Scientists from the German Senckenberg Biodiversity and Climate Research Center have partnered with the Goethe University and the University of Lund in Sweden to analyze whale genomes and trace the evolution of its family trees.

The study, which was published in the journal Science Advances, showed that rorquals eventually grouped separately. The process is called sympatric speciation, which happens due to the absence of geographic barriers. Rorquals make up the largest species of baleen whales characterized by its slender body and elongated flippers.

Lead author Dr. Axel Janke, a professor and scientist at the center, reported that rorquals and blue whales mated with other species from different geographical locations. This is an extraordinary finding since sympatric speciation is rare and should not happen across species, he added.

"Speciation under gene flow is rare. Usually, species are assumed to be reproductively isolated because geographical or genetic barriers inhibit genetic exchange. Apparently, however, this does not apply to whales," said co-author Fritjof Lammers, also a scientist at the center.


A genome analysis, conducted by sequencing whale chromosomes and differentiating one from the other, showed that migratory species, including the humpback, gray, and blue whale, inhabited distinct ecological niches but there were no genetic barriers.
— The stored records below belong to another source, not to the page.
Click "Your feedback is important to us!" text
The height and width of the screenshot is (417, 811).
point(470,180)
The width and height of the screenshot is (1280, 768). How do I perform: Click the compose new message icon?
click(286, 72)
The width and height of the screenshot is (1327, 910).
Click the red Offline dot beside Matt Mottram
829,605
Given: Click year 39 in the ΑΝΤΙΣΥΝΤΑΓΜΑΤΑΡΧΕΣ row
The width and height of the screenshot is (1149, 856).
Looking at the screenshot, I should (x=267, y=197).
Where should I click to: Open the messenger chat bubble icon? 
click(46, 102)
One evidence of this phenomenon is the hybrid offspring between fin whales and blue whales.

However, researchers were not able to find traces of recent interaction between the two whale species. They hypothesized that this could be because the available whale genome comes from only one or two animals.
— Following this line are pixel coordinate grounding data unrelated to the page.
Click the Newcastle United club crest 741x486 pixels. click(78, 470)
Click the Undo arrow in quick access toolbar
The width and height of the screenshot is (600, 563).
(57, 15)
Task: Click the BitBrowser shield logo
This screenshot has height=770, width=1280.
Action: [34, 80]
These recent findings, according to Janke, deviates from the Darwinian Theory suggesting that species make up certain phylogenetic trees. Instead, species are interconnected in a single network but with their cloaked genetic signals, these associates remain undetected.


Surprisingly, Janke's team's study hinted that the rorqual species appear to be more complex than it was first believed to be. For example, the humpback whale is discovered to be an outsider to the rorqual species because its genome does not match the former's evolutionary trace. Gray whales are also believed to have come from a different species. However, genome analysis proves that gray whales simply belong to a new ecological niche of rorquals.

Janke said that their purpose is to "better understand biological processes and the fundamentals of biodiversity. It even reveals how population sizes of whales have changed during the last million years."